Si l’appareil photographique permet de rendre visible ce que l’œil ne voit pas, alors c’est qu’il a des capacités supérieures à l’organe humain. Geimer propose, dans son dernier chapitre, une archéologie des discours qui ont comparé l’œil humain et l’œil artificiel de la photographie, et dont le rôle épistémique est de conclure à la déficience de l’organe physiologique. Par son incapacité à supporter la lumière au magnésium et par son temps de réaction particulièrement long que les chronophotographies d’Albert Londe ont mis en image, l’œil semble, encore une fois, défaillant face à la photographie. Cette analogie, bien qu’incohérente, perdure pour des raisons de rhétorique : elle permet de justifier la capacité de la photographie à montrer l’invisible et à augmenter la visibilité. Un dernier cas d’étude portant sur les photographies de gouttes du physicien anglais Arthur Worthington met habilement en exergue les effets de cet usage exploratoire de la photographie de l’invisible sur la recherche scientifique, tant dans les pratiques de visualisation que dans les procédés expérimentaux du début du XXe siècle.

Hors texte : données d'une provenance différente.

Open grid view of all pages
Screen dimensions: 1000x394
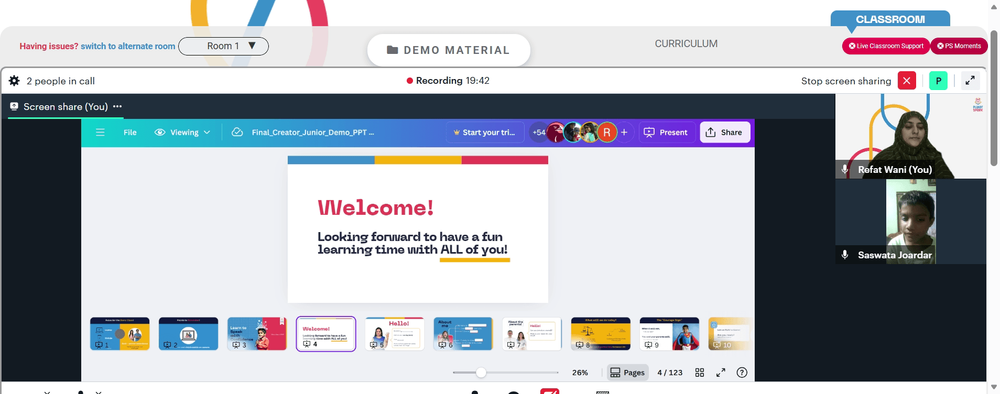pos(700,373)
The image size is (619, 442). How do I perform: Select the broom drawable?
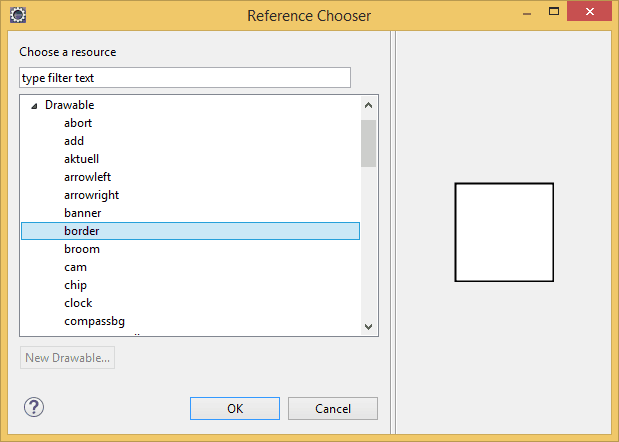(x=82, y=249)
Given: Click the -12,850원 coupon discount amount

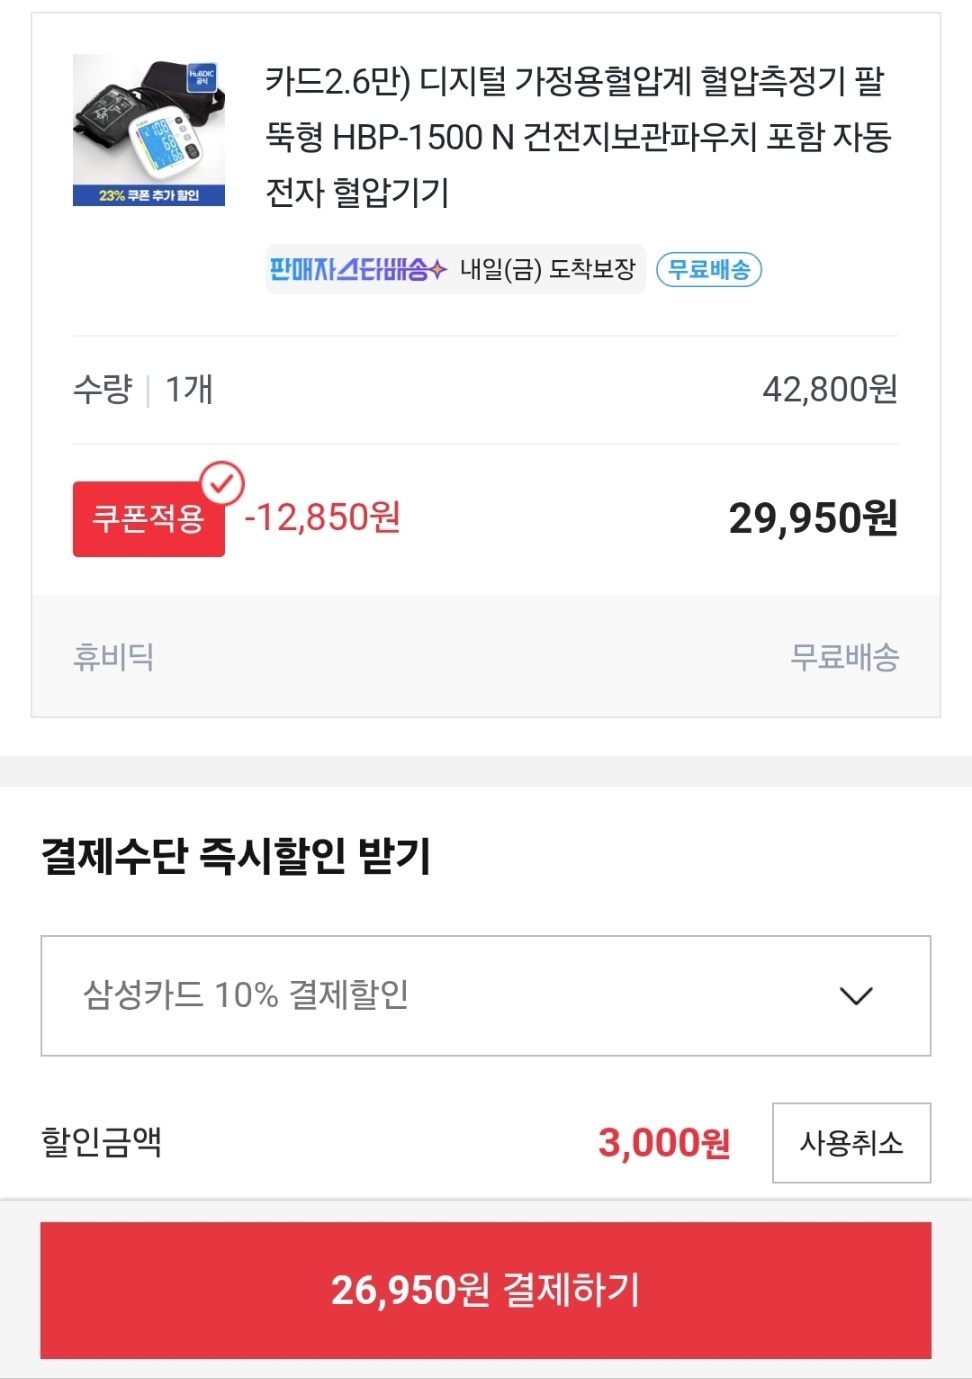Looking at the screenshot, I should 322,518.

Autant par la richesse de ses analyses que par la rigueur dans le traitement de ses cas d’étude, Peter Geimer convainc de la nécessité de son propos qui poursuit le travail déjà amorcé par l’étude de l’erreur photographique (comme dans Fautographie de Clément Chéroux en 2003). Plaidoyer pour repenser notre approche de la photographie, non plus à travers le paradigme de son réalisme supposé et de ses dichotomies « subjectif/ objectif, construit/réaliste, artificiel/ naturel », mais au prisme d’un surgissement sur l’image qui échappe au contrôle absolu de ses producteurs, l’auteur parvient à complexifier les outils d’analyse de la photographie sans chercher rhétoriquement à les faire entrer dans un nouveau dogme, dans une nouvelle méthodologie strictement définie. Prenant en charge un corpus souvent réduit à un statut d’anecdote racontant les essais ratés du médium ou la croyance naïve en la photographie, Peter Geimer réussit par la puissance de son argumentation à lui donner une force épistémique qui nous encourage à abandonner les axiomes traditionnels de l’histoire de la photographie. Un seul regret demeure quant à la place de l’iconographie. Si elle permet d’illustrer les exemples du propos et d’ainsi rendre la lecture particulièrement aisée, elle ne trouve pas son autonomie, en tant que seconde forme d’argumentation, par la mise en page ou la confrontation visuelle.
Référence : Alice Aigrain, « Peter Geimer, Images par accident. Une histoire des surgissements photographiques, 2018 », Transbordeur. Photographie histoire société, no 4, 2020, pp. 182-183.